═════ Extract

Shellfish Tortellini with Lobster, King Prawn and Vermouth Beurre Blanc

Delicate egg-yolk tortellini stuffed with lobster and king prawn, bathed in a glossy vermouth beurre blanc reinforced with a reduced shellfish stock. A tasting-menu plate built around two great classical techniques.

Prep Time
1h 30m
Cook Time
1h
Total Time
2h 30m
Servings
4 servings (12 tortellini)

This is the plate you build a menu around — three glossy tortellini, each one full of sweet lobster and prawn bound in a silky shellfish mousseline, sitting in a pool of vermouth beurre blanc reinforced with a reduced shellfish stock. It borrows its shape and ambition from the tasting-menu tortelli you see at two-star restaurants, but everything here is doable at home across an afternoon. The sauce does most of the heavy lifting, so the pasta can stay almost naked — just good dough, clean shellfish, and a glossy, French-leaning butter sauce with enough vermouth to keep it interesting.

How to cook

This is a project plate with three main components — dough, filling, and sauce — and the magic is in the sequencing. Make the pasta dough first so it has time to rest. While it rests, cook the lobster, peel the prawns, and use every bit of shell to build a shellfish stock. The mousseline and filling come together while the stock reduces. Shape the tortellini, then make the beurre blanc right before service — this is one of those sauces that rewards being fresh and punishes anyone who tries to reheat it. Budget about two and a half hours start to finish and you’ll move through it without rushing.

══════════

Written problem:
Reproduce the part of the tortellini recipe from "Delicate egg-yolk tortellini" to "servings (12 tortellini)", word for word. The entries that follow have no connection to the recipe text.

═════ Records shown

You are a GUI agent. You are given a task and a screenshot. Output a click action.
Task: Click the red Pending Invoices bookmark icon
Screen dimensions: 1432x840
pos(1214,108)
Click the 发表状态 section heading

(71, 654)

══════════

Answer below:
Delicate egg-yolk tortellini stuffed with lobster and king prawn, bathed in a glossy vermouth beurre blanc reinforced with a reduced shellfish stock. A tasting-menu plate built around two great classical techniques.

Prep Time
1h 30m
Cook Time
1h
Total Time
2h 30m
Servings
4 servings (12 tortellini)